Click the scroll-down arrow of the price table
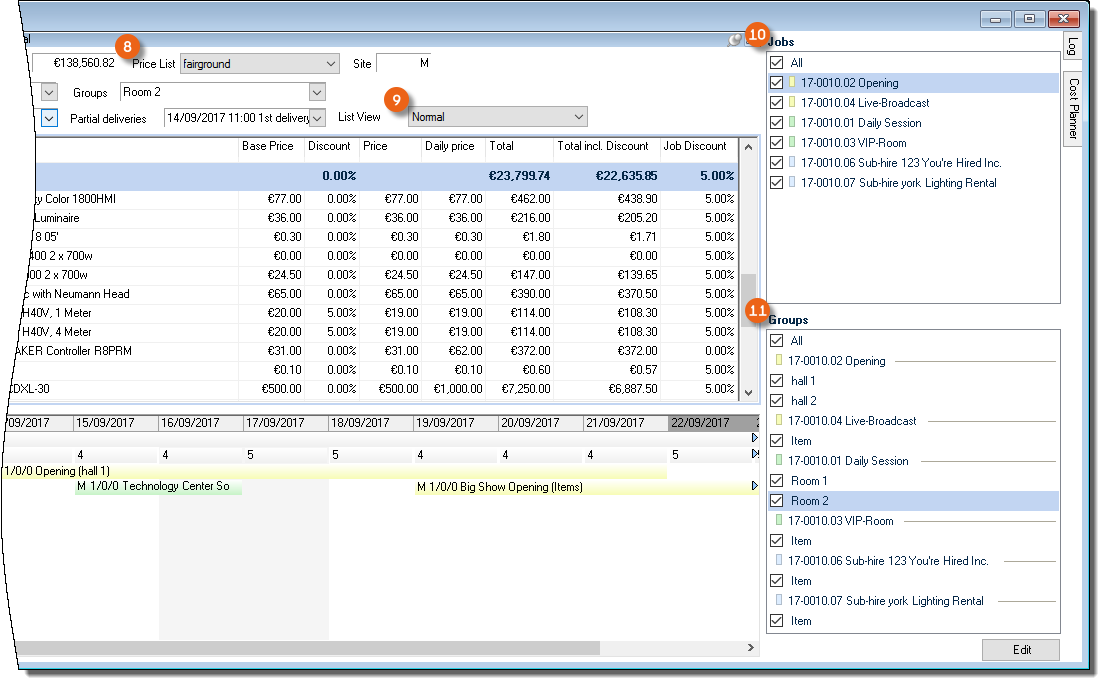Viewport: 1105px width, 685px height. point(747,392)
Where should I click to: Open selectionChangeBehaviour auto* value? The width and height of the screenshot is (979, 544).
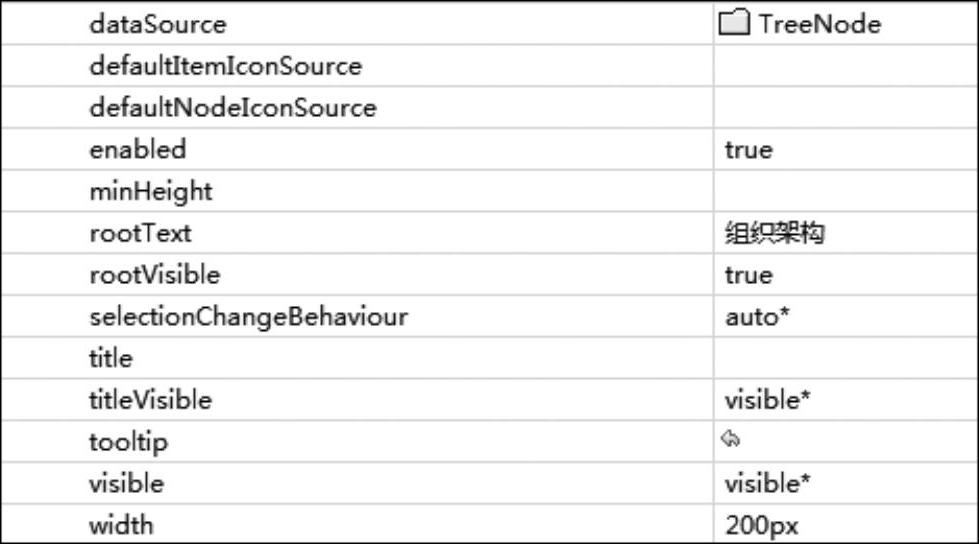tap(758, 317)
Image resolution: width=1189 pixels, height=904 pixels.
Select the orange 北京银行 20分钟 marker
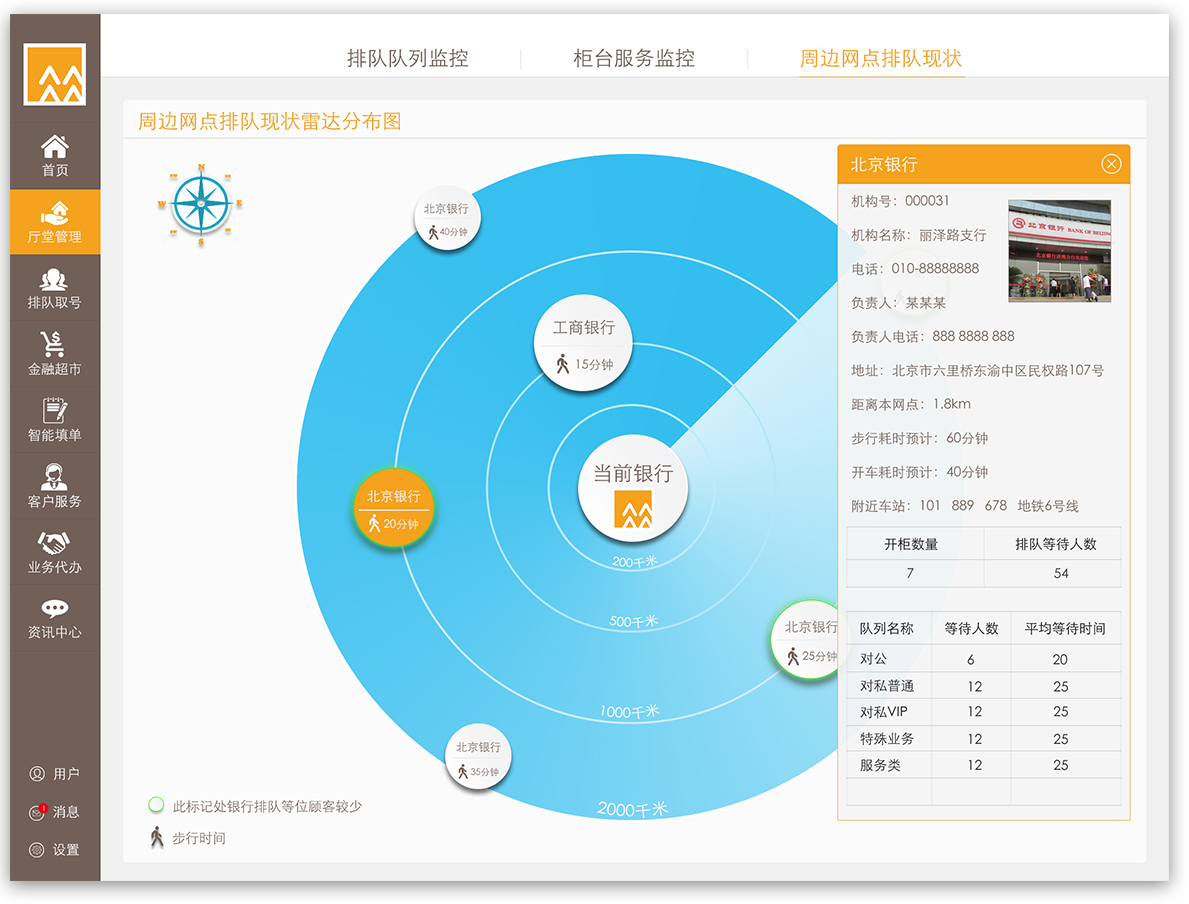[x=394, y=506]
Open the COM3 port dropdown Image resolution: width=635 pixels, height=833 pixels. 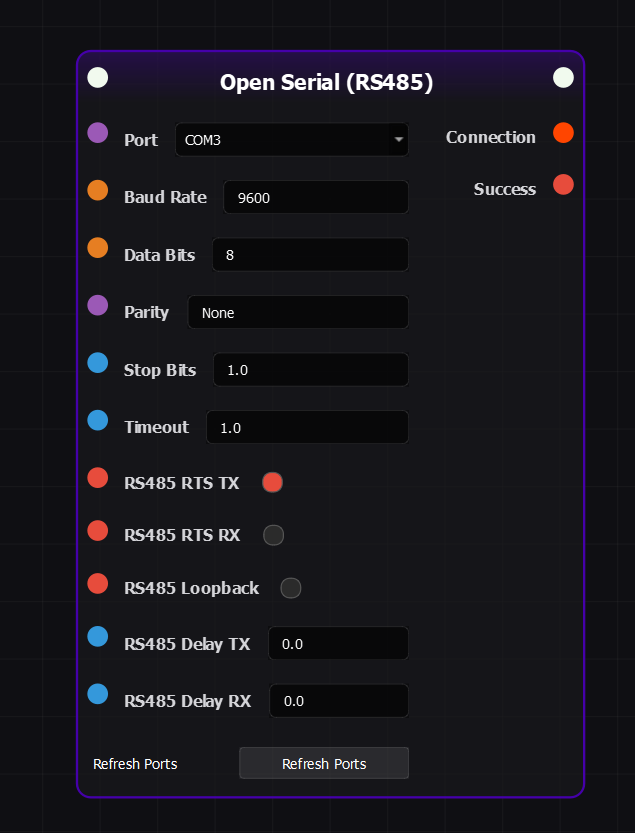pos(291,140)
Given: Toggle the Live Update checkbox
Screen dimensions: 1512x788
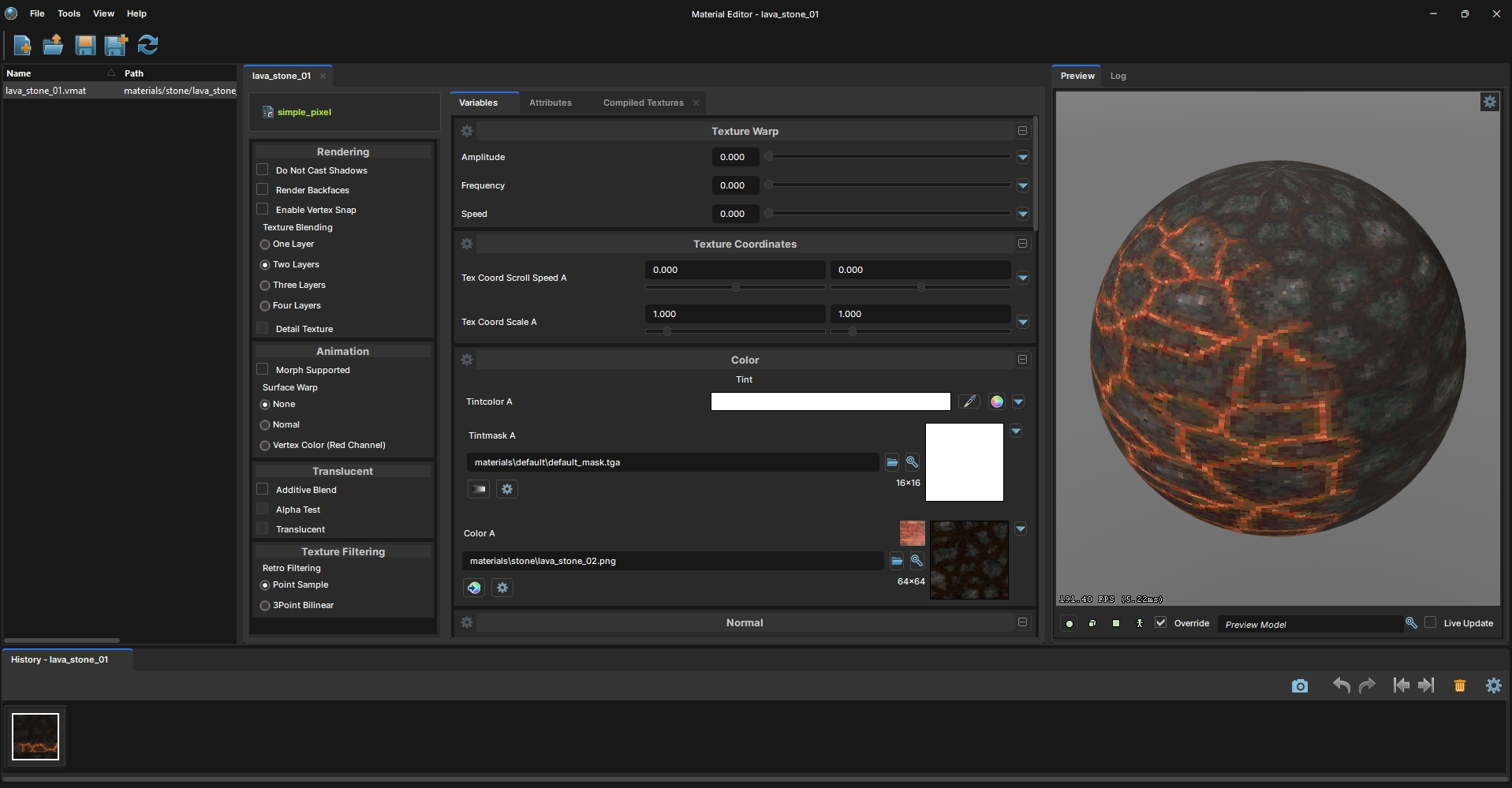Looking at the screenshot, I should pos(1430,622).
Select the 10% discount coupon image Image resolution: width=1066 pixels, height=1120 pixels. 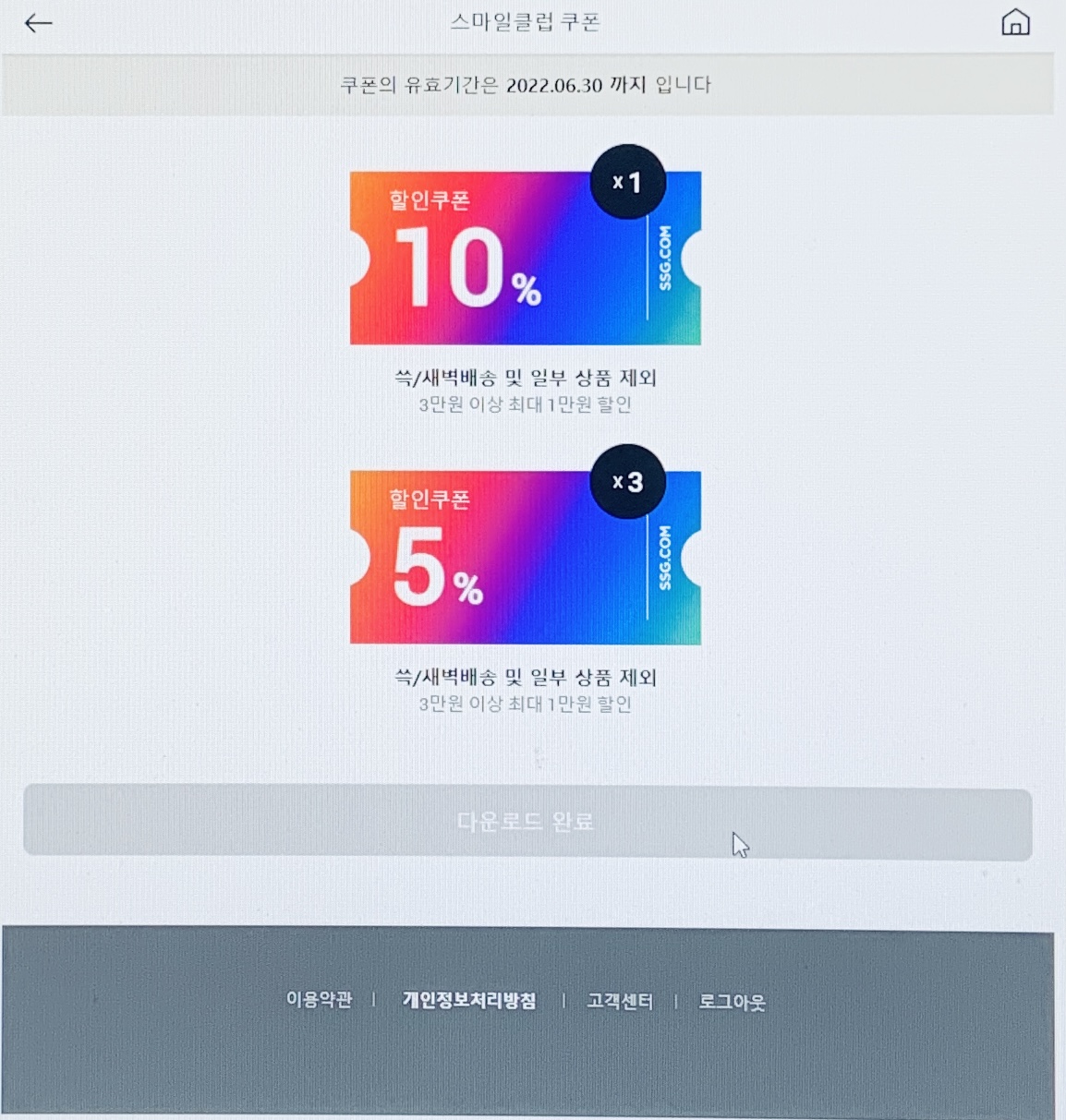[525, 258]
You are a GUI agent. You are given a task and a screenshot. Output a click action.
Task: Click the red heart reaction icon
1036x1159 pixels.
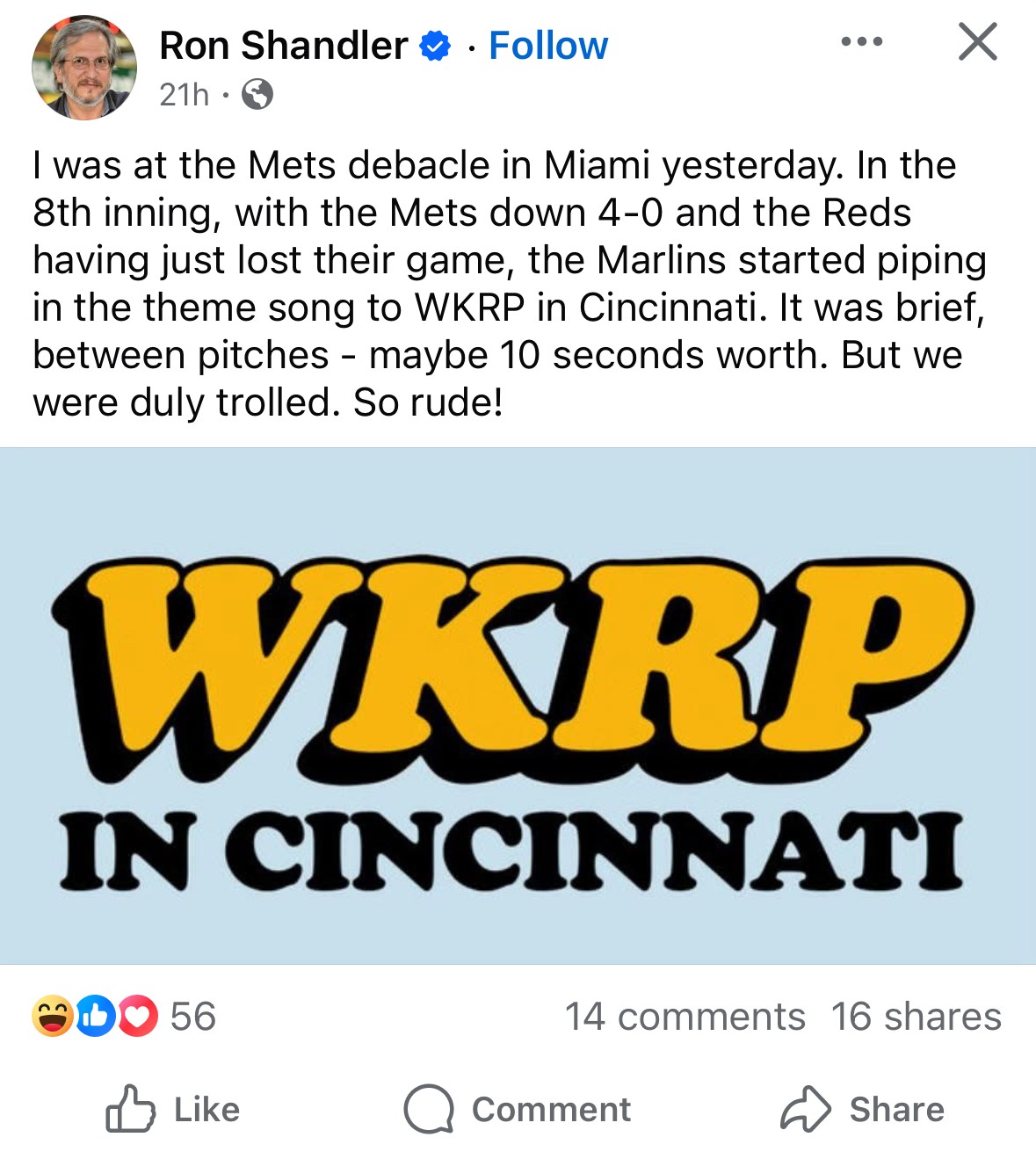pos(137,1017)
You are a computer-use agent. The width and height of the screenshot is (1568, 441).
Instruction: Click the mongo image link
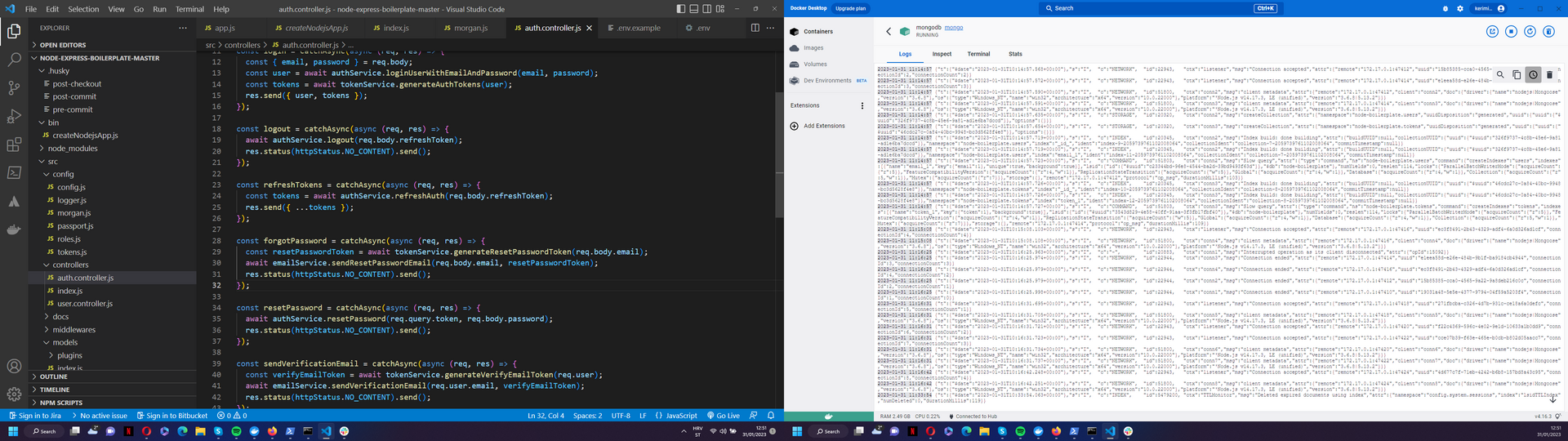pyautogui.click(x=954, y=28)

→ Problem to solve: Copy out the entries word for word, starting with the line that contains "You are a GUI" and going on through the last line of the entries. Leave the pictures out.

→ Task output:
You are a GUI agent. You are given a task and a screenshot. Output a click action.
Task: Click the red heart reaction icon
1036x1159 pixels.
pos(137,1017)
You are a computer-use agent. The width and height of the screenshot is (1568, 441).
Instruction: Click the mongo image link
pyautogui.click(x=954, y=28)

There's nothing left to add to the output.